━━━━━ THE INPUT ━━━━━

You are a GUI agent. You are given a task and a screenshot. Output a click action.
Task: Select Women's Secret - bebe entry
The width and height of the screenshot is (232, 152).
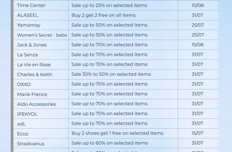point(42,35)
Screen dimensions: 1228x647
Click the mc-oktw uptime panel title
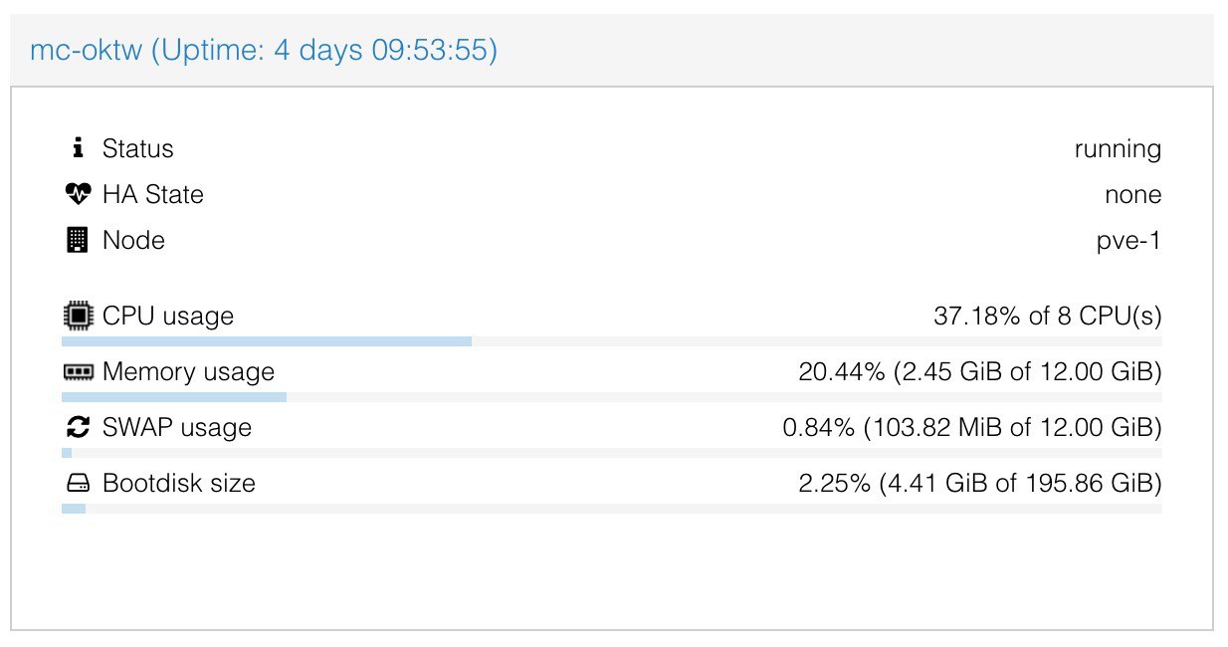tap(264, 50)
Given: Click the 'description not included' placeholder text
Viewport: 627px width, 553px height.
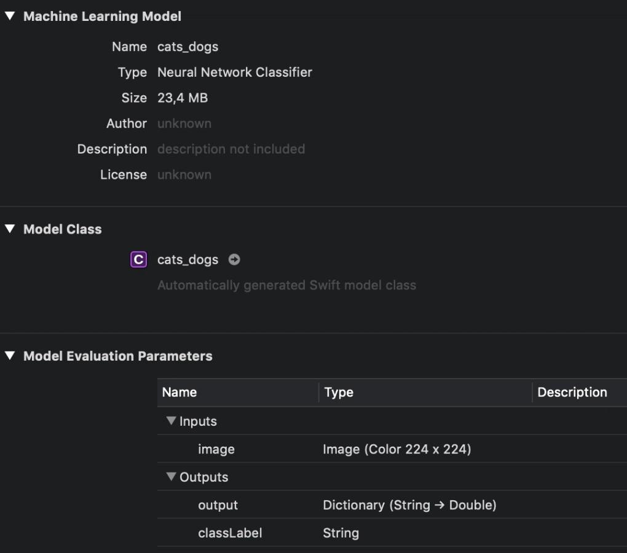Looking at the screenshot, I should (x=231, y=149).
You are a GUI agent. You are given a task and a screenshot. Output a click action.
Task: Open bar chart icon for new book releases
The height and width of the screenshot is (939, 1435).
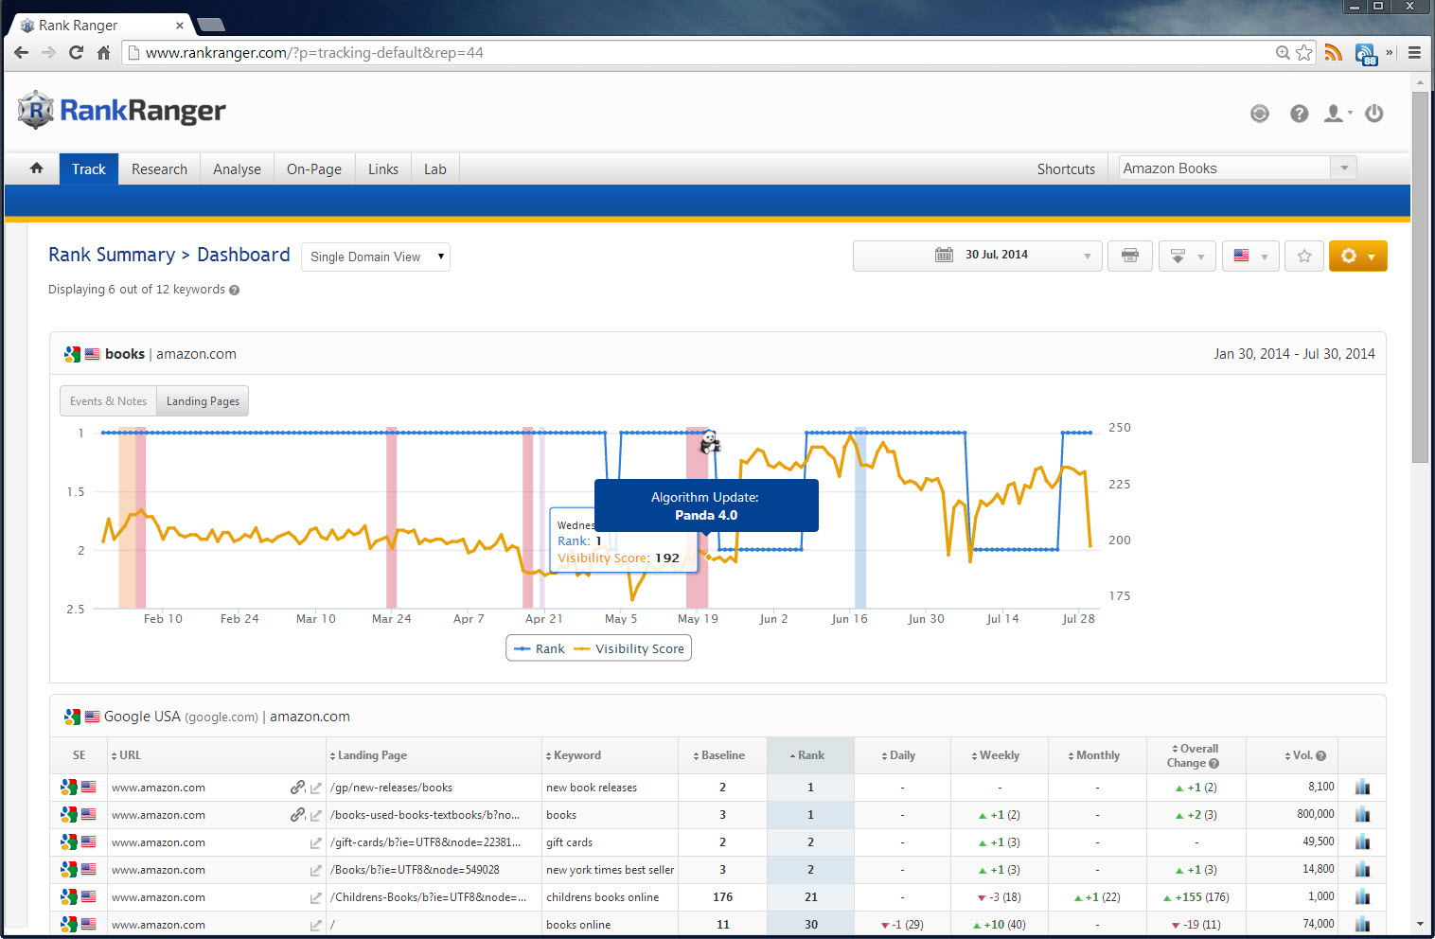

━━━━━

* WORK INSTRUCTIONS
Starting with the line that contains "Given: Click the", reproduce every line down to the end of the listing above, both endpoints included. Pictures stay out.

* OUTPUT
Given: Click the 'description not included' placeholder text
Viewport: 627px width, 553px height.
Looking at the screenshot, I should (x=231, y=149).
You are a GUI agent. You are given a task and a screenshot. Output a click action.
Task: Open bar chart icon for new book releases
The height and width of the screenshot is (939, 1435).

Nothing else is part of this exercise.